Katie Taylor finds all that glitters is not gold against Serrano
WBA and IBF title holder left bitterly disappointed by opponent’s weak challenge
Katie Taylor in action against Cindy Serrano in her WBA & IBF female lightweight world title defence. Photograph: Emily Harney/Inpho
It had all the makings of a box office hit. A debut fight on the exciting new DAZN subscription-only boxing channel, a substantial and vocal Irish contingent among the near 7,000 fans and a “notorious” Conor McGregor at ringside to boot.
Yet as the clock approached midnight in Boston’s TD Garden, the contest had deteriorated into a damp squib as Katie Taylor cruised past Puerto Ricco’s Cindy Serrano to retain her WBA and IBF world titles.
That was no fault of the Bray native. Draped from head to toe in black and gold, the 32-year-old entered the arena like a gladiator ready for battle – it was just a shame her opponent brought a shield and no sword.
It takes two to tango and 36-year-old Serrano seemed content on playing defence for the entire 10 rounds, anathema to the precocious Taylor.
“I really expected this to be my toughest fight to date,” remarked a bitterly disappointed Taylor afterwards who had hoped to have at least been tested.
“I had a lot of respect for Cindy coming into this fight.
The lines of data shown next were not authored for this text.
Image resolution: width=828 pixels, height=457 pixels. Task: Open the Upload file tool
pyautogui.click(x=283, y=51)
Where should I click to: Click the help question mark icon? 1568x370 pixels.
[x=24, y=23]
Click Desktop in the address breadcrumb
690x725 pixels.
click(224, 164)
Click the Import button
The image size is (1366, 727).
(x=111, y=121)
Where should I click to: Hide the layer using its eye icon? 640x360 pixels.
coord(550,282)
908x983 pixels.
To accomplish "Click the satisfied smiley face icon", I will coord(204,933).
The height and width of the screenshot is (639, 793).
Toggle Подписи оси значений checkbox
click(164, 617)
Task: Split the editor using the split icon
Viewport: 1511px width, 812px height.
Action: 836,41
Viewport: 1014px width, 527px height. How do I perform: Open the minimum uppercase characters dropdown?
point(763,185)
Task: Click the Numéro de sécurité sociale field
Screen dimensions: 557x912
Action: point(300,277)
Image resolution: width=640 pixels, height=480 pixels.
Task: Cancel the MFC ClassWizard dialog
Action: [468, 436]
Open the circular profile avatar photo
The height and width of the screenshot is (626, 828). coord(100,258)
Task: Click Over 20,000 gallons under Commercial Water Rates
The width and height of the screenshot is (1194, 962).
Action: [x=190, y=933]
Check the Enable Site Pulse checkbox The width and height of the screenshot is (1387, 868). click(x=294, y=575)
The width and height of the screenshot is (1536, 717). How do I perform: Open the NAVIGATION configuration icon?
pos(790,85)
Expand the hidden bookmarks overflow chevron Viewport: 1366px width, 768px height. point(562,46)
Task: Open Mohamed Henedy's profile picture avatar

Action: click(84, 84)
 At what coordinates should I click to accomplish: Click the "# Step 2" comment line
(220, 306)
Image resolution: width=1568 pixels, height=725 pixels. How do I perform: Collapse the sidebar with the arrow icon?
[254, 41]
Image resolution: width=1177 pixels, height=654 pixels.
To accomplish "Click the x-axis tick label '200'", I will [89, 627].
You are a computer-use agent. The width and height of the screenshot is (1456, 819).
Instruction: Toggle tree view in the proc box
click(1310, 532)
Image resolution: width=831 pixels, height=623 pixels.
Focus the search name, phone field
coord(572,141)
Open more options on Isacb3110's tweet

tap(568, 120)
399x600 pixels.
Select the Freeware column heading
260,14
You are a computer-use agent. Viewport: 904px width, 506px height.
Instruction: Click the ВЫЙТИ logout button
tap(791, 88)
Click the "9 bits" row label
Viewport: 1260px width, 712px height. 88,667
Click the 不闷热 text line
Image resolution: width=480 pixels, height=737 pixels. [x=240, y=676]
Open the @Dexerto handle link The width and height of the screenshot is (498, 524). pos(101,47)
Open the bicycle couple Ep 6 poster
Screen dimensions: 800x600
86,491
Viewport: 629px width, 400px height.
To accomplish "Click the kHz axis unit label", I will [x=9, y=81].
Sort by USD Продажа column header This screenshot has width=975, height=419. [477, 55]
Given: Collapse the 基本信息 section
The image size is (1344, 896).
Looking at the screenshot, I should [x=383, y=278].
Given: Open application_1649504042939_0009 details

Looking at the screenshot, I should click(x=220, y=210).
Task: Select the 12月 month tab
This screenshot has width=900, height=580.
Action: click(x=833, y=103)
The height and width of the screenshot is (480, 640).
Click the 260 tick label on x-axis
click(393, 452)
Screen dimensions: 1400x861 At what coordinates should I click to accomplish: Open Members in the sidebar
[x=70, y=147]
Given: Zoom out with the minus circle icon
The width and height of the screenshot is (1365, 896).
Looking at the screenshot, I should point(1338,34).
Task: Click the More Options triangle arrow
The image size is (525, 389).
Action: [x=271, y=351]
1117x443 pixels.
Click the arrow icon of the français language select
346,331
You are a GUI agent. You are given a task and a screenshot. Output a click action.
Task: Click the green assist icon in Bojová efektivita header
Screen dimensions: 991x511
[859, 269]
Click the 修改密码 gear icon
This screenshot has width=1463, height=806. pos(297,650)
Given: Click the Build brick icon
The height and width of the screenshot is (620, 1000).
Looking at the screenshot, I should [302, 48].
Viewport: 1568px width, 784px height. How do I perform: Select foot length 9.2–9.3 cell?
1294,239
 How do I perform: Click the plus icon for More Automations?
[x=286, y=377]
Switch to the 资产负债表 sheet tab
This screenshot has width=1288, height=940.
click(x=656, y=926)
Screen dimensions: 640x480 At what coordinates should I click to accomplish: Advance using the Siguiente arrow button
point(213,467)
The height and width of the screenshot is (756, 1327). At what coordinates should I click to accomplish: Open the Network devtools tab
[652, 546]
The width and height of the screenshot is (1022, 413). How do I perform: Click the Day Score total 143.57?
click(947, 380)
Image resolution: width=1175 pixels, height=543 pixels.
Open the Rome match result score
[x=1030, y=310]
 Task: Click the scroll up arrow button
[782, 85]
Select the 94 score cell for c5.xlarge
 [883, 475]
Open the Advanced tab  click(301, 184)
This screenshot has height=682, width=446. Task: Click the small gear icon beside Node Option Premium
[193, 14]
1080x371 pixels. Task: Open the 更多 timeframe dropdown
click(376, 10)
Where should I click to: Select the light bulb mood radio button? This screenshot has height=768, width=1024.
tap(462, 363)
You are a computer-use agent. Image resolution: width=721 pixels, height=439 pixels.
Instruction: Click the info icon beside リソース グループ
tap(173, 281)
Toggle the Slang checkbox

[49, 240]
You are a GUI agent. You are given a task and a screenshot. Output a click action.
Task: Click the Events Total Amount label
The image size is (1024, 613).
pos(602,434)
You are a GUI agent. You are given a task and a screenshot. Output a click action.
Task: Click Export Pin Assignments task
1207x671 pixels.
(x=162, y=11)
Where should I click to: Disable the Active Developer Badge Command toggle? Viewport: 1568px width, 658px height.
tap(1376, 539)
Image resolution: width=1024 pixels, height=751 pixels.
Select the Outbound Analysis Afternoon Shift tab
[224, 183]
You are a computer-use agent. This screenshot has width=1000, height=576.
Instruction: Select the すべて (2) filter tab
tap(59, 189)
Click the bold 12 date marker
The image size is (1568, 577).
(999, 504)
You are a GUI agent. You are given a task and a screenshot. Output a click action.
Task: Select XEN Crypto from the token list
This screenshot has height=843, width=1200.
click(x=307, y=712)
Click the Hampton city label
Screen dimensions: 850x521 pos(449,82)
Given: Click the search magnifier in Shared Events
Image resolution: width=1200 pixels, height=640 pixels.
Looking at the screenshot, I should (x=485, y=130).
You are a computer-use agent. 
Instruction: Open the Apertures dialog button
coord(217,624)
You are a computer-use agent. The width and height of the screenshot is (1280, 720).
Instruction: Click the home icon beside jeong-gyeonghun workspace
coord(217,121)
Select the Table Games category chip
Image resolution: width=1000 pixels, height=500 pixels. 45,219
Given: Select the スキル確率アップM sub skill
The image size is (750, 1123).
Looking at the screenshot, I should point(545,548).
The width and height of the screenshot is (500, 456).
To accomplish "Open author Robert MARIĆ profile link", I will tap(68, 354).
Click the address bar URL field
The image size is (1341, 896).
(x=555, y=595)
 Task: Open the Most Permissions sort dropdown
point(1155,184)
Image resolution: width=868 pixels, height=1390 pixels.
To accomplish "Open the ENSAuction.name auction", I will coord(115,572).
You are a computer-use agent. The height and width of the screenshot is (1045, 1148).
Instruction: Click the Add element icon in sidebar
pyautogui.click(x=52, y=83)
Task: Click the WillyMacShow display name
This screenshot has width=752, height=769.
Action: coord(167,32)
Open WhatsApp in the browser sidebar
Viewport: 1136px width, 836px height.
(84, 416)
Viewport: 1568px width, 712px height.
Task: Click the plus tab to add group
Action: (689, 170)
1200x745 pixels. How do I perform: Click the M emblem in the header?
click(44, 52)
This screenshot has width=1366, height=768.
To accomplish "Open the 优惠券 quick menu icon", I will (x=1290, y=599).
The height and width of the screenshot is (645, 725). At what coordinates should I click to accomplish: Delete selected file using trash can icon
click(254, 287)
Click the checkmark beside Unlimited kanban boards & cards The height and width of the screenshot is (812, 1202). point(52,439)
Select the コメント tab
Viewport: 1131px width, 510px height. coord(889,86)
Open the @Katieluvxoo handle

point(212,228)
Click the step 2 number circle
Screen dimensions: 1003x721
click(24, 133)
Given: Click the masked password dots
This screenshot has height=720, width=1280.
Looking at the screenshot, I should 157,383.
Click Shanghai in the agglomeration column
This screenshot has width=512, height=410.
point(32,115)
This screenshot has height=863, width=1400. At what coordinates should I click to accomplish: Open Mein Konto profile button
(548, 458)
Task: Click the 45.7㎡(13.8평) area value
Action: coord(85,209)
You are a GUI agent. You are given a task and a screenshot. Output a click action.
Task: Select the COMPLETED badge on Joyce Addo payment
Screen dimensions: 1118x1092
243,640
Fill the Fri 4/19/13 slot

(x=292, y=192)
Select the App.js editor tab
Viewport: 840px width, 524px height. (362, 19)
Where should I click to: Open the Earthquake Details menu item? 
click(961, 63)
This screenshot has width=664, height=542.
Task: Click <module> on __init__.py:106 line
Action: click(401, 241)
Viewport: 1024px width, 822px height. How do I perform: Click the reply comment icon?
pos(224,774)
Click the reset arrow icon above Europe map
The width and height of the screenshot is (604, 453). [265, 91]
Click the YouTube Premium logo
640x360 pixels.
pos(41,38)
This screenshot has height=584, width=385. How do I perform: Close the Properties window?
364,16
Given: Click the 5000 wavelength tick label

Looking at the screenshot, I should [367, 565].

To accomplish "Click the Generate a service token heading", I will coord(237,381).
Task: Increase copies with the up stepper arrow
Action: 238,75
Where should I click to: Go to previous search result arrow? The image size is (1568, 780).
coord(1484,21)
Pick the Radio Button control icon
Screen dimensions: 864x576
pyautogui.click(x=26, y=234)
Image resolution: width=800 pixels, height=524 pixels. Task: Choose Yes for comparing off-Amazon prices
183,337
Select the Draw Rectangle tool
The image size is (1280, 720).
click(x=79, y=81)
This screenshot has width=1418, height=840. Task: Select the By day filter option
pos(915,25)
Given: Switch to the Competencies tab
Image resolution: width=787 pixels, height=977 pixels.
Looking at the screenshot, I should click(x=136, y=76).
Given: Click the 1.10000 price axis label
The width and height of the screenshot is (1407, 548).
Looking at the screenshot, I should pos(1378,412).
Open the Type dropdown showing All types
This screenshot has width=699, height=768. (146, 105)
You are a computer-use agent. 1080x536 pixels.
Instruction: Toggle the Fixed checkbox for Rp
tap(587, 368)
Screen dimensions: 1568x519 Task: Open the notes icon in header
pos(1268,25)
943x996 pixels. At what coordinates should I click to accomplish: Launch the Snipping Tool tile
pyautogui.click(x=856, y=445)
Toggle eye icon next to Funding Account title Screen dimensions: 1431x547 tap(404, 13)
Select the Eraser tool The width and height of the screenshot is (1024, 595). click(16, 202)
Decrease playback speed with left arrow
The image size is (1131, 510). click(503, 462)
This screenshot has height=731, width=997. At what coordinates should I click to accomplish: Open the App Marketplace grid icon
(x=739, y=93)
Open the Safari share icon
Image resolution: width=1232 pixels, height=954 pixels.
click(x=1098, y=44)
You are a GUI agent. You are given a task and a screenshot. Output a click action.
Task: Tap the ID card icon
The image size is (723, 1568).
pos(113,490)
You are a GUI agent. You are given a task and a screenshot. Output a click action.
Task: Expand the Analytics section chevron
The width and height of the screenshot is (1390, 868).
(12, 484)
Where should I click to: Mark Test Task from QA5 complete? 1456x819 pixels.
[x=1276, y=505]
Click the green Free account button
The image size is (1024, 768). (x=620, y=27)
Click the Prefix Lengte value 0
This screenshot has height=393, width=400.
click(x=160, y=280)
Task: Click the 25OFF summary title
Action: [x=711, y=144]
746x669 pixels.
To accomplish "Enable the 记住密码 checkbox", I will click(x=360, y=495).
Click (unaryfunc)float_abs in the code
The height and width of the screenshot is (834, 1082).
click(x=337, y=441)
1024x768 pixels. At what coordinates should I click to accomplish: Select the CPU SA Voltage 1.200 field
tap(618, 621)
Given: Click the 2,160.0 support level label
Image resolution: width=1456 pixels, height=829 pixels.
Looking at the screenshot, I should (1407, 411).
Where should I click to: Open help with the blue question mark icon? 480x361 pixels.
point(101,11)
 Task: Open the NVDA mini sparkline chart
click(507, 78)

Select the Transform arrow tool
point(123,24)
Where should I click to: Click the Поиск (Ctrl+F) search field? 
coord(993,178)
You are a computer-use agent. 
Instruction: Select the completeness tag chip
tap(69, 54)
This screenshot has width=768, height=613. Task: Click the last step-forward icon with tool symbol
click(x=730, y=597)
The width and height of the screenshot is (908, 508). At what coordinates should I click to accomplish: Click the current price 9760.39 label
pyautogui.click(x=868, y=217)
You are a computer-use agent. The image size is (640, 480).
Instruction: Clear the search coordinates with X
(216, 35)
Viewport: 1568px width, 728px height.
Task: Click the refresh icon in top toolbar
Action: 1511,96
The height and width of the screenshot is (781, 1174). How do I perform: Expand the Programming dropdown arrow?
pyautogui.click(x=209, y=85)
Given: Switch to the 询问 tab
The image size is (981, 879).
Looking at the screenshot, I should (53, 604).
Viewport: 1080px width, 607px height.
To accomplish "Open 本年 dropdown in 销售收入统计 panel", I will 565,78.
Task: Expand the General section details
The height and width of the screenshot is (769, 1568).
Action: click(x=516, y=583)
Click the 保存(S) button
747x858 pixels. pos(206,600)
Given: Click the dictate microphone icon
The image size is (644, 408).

I thought she was going to give it everything she had tonight, but she was just quite happy to survive for the 10 rounds. You know, why would you do that as a fighter? I’d rather be knocked out while giving it my all than just survive for the 10 rounds.”
Taylor was dazzling as always, her razor-sharp focus matched only with rapid feet work, high-intensity work rate and powerful quick-fire jabs.
Upped the ante
A solid right hand at the beginning of the second round was the only highlight of a tactical opening salvo. Taylor upped the ante in round three as Serrano found herself on the ropes twice. A powerful left uppercut from Taylor closed out round five and it was clear Serrano would be contributing little to the clash.
By round seven the raucous Irish roars and chants of “ole ole” had quickly dissipated, an eerily, almost awkward silence filling the stadium.
So frustrated was the reigning double champion she uncharacteristically dropped her hands down around her back, taunting and goading Serrano to attempt something remotely offensive. Serrano appeared hesitant at first but then reluctantly caught Taylor with a free hit to the jaw.
“I did actually get caught with a jab when I did do that,” Taylor laughed. “I was mortified! But when someone is so defensive like that, it’s important to just relax and enjoy it” – before unleashing a barrage of blows to Serrano.
One could not help but think about the potential clash of Taylor and Serrano’s younger sister Amanda as the clock slowly ticked down. Even Serrano’s coach and husband Jordan Maldonado it appears, who alluded to it rather disparagingly.
Comments like “Don’t worry Amanda is going to knock you out next time”, were blasted at Taylor and her camp during and after (security briefly had to step in) the fight.
Thunderous right hands
“I heard that throughout the whole fight,” said Taylor. “He was saying terrible things – that was his wife in the ring. He was shouting in, ‘You picked the weaker Serrano!’ That’s a terrible thing to say. You should at least give your wife some encouragement! That’s ridiculous.”
A couple of thunderous right hands in round nine were replicated at the end of round 10 as all three judges scored the fight 100-90 for Taylor’s 11th professional win.
Asked if a nine-week turnaround posed a problem for the now Connecticut-based fighter, manager Brian Peters remarked: “Katie could have fought Cindy at 6 and Amanda at 9 o’clock tonight, the way they were carrying on with all their ol’ piss talk”. Which kind of tells you all you needed to know about Saturday night’s “fight”.